Metadata-Version: 2.4
Name: factor-score
Version: 0.2.0
Summary: Quantitative factor scoring for equities and ETFs
Project-URL: Repository, https://github.com/brainscanstudios/factor-score
Project-URL: Issues, https://github.com/brainscanstudios/factor-score/issues
Author-email: Brain Scan Studios <bkirsten@brainscanstudios.com>
License-Expression: MIT
License-File: LICENSE
Keywords: etf,factor,finance,momentum,portfolio,quant
Classifier: Development Status :: 3 - Alpha
Classifier: Intended Audience :: Financial and Insurance Industry
Classifier: License :: OSI Approved :: MIT License
Classifier: Programming Language :: Python :: 3.11
Classifier: Programming Language :: Python :: 3.12
Classifier: Programming Language :: Python :: 3.13
Classifier: Topic :: Office/Business :: Financial :: Investment
Requires-Python: >=3.11
Requires-Dist: numpy>=1.24
Requires-Dist: pandas>=2.0
Provides-Extra: dev
Requires-Dist: pytest-cov; extra == 'dev'
Requires-Dist: pytest>=7; extra == 'dev'
Requires-Dist: yfinance>=0.2; extra == 'dev'
Provides-Extra: yfinance
Requires-Dist: yfinance>=0.2; extra == 'yfinance'
Description-Content-Type: text/markdown

# factor-score

Quantitative factor scoring for equities and ETFs.

```python
from factor_score import FactorEngine

engine = FactorEngine()
scores = engine.score(["DIS", "NVDA", "MSFT", "META"])
for s in scores:
    print(f"{s.ticker:6}  composite={s.composite_score:.2f}  rank=#{s.composite_rank}")
```

## Install

```bash
pip install factor-score           # core (bring your own data)
pip install 'factor-score[yfinance]'  # with built-in yfinance provider
```

## Design

- **Input-agnostic**: implement the two-method `DataProvider` protocol to plug in any data source (yfinance, Polygon, IBKR, CSV).
- **Code-driven config**: use `FactorConfig` to override weights and lookback periods — no YAML required.
- **Normalized scores**: composite scores are 0–1 within the scored universe; raw factor values are always returned alongside.

## Factors

| Factor | Weight | Description |
|---|---|---|
| Vol-adjusted momentum | 35% | 90d return / annualized vol — rewards smooth trends |
| Momentum (90d) | 25% | Trailing 90-day return |
| Momentum (180d) | 25% | Trailing 180-day return |
| Relative value | 15% | Proximity to 52-week low (mean-reversion tilt) |

## Custom config

```python
from factor_score import FactorEngine, FactorConfig

config = FactorConfig(
    weight_vol_adj_momentum=0.50,
    weight_momentum_short=0.25,
    weight_momentum_long=0.15,
    weight_relative_value=0.10,
    momentum_short_days=60,
)
engine = FactorEngine(config=config)
```

## Custom data provider

```python
import pandas as pd
from factor_score import FactorEngine

class MyProvider:
    def get_history(self, ticker: str, period: str = "1y") -> pd.DataFrame:
        # return a DataFrame with a "Close" column
        ...

engine = FactorEngine(provider=MyProvider())
```

## Contributing

### Local development setup

**Prerequisites:** Python 3.11 or 3.12, and [pip](https://pip.pypa.io/).

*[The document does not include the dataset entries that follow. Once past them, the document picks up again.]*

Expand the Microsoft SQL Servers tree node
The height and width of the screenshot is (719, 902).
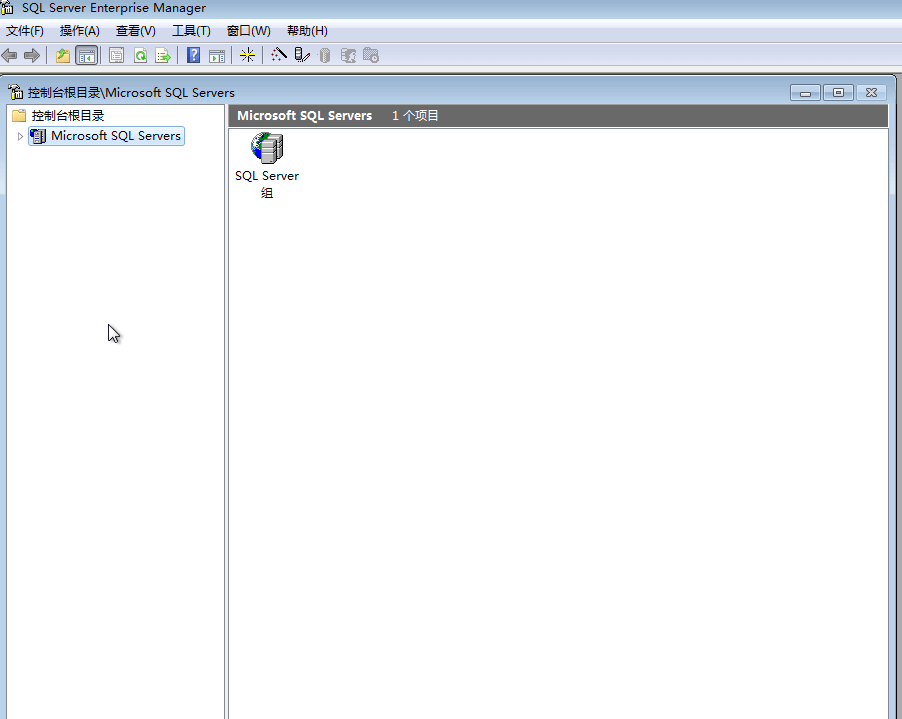click(20, 136)
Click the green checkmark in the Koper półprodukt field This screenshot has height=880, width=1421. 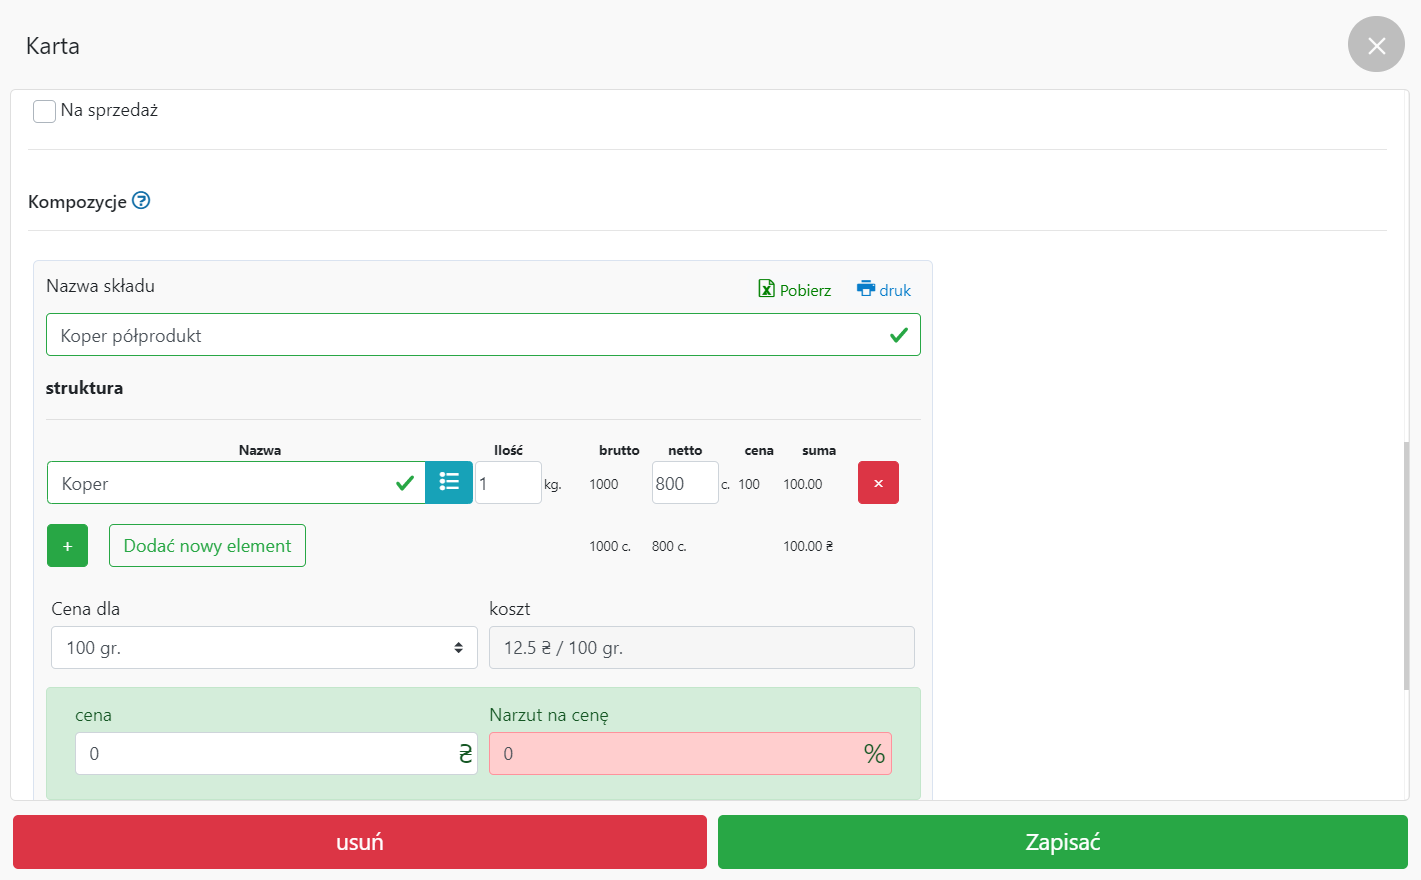898,335
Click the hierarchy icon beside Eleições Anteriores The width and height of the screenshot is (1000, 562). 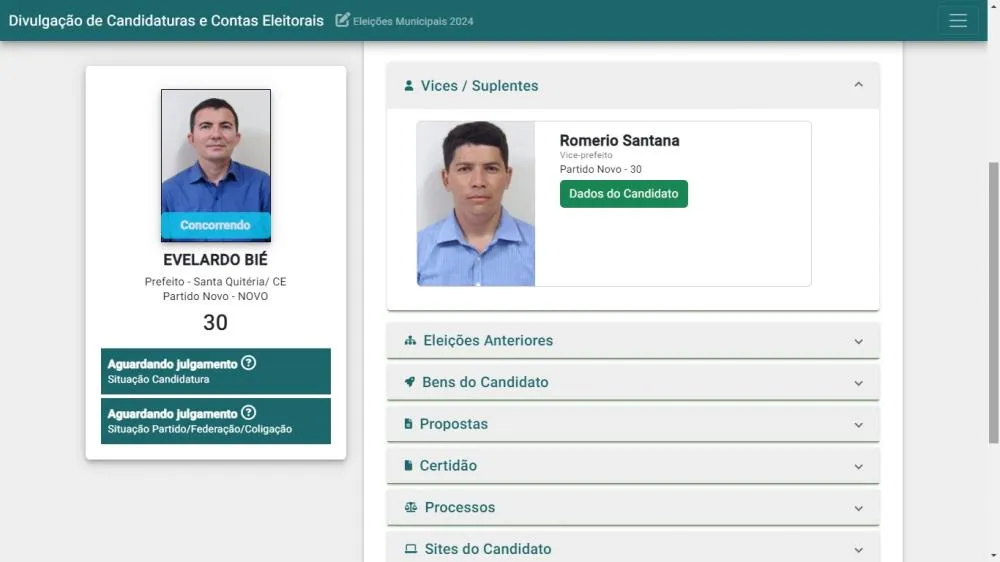pyautogui.click(x=410, y=341)
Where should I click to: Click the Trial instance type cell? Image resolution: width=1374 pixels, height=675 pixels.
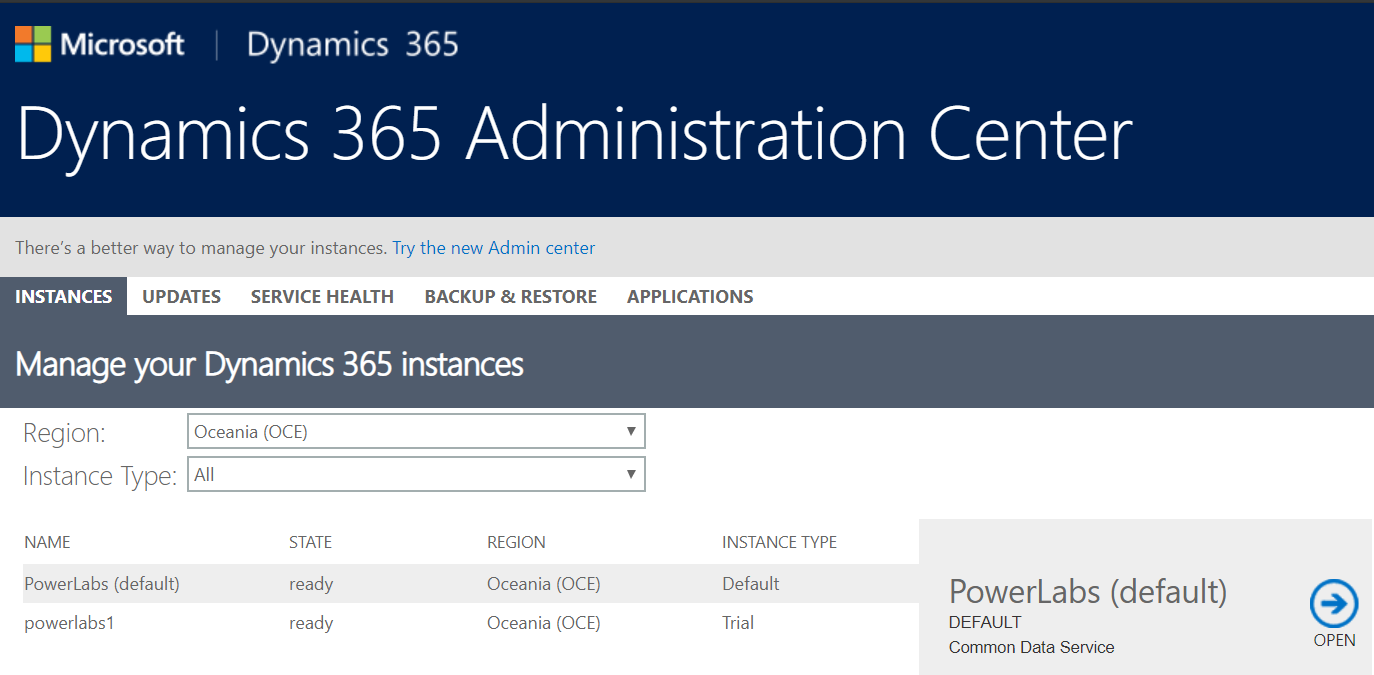[x=738, y=623]
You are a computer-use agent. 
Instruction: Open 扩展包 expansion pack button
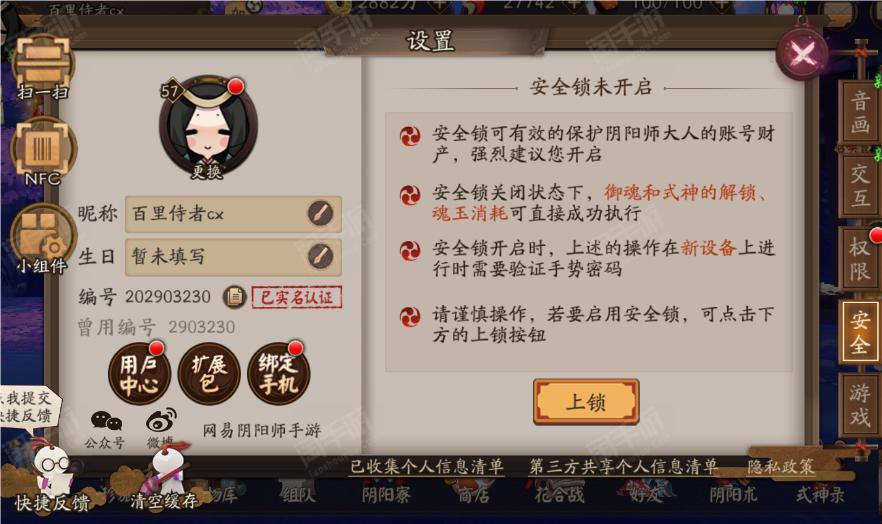(209, 374)
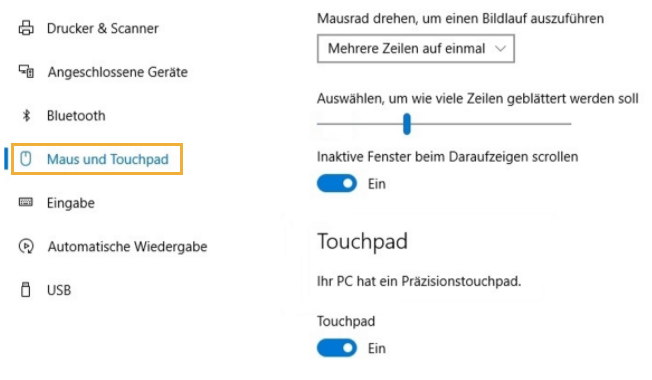This screenshot has height=380, width=652.
Task: Select Angeschlossene Geräte in the sidebar
Action: pos(118,72)
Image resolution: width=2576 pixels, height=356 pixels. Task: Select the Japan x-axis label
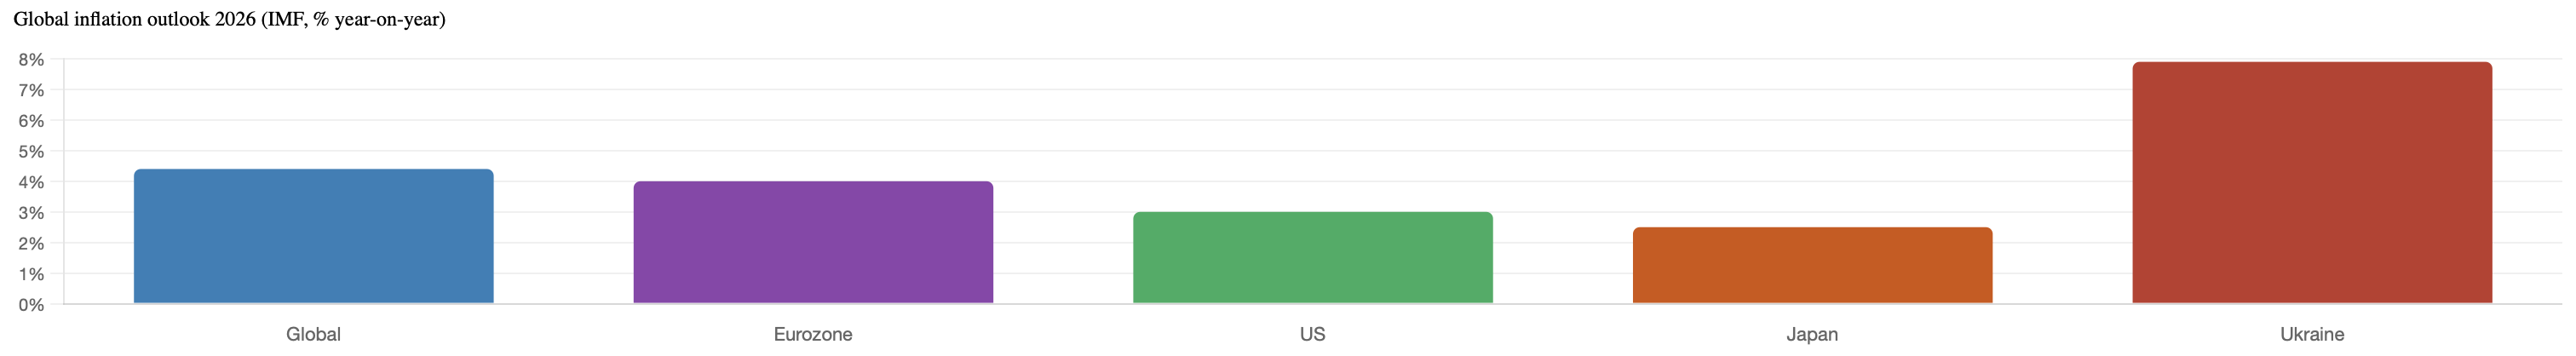1812,334
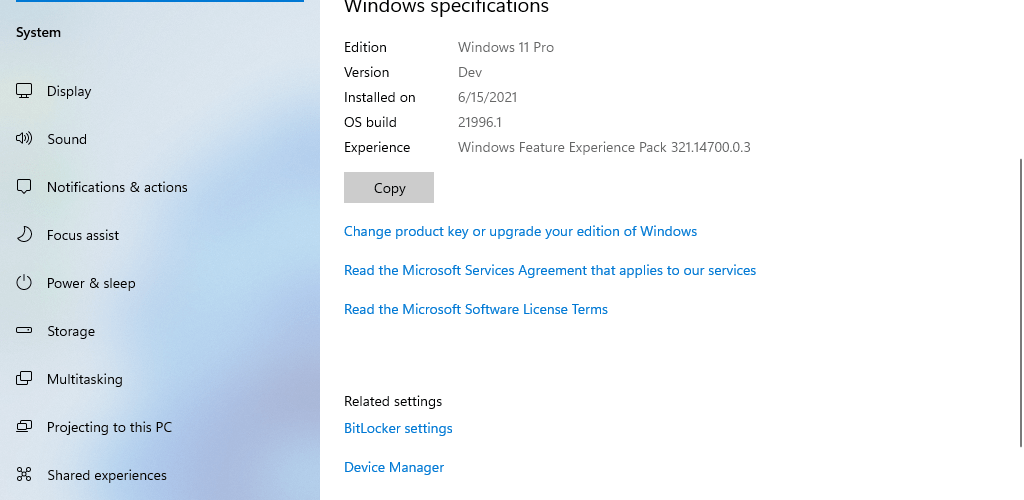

1. Clone the repo and create a virtual environment:

```bash
git clone https://github.com/brainscanstudios/factor-score.git
cd factor-score
python -m venv .venv
source .venv/bin/activate   # Windows: .venv\Scripts\activate
```

2. Install the package in editable mode with dev dependencies:

```bash
pip install -e '.[dev]'
```

This installs `pytest`, `pytest-cov`, and the `yfinance` provider so the full test suite can run.

### Running tests

```bash
pytest
```

To see coverage:

```bash
pytest --cov=factor_score
```

### Project layout

```
factor_score/      # library source
  engine.py        # FactorEngine — main entry point
  models.py        # FactorConfig, FactorScore dataclasses
  factors/         # individual factor implementations
  providers/       # DataProvider implementations (yfinance, …)
tests/             # pytest suite
```

### Adding a factor

1. Implement the scoring logic in `factor_score/factors/`.
2. Add a weight field to `FactorConfig` in `models.py` (default to `0.0` so existing configs stay valid).
3. Wire it into `FactorEngine.score()` in `engine.py`.
4. Add tests in `tests/`.

### Adding a data provider

Implement the two-method `DataProvider` protocol (see `factor_score/providers/`) and pass an instance to `FactorEngine(provider=...)`. No base class required — duck typing is sufficient.

## License

MIT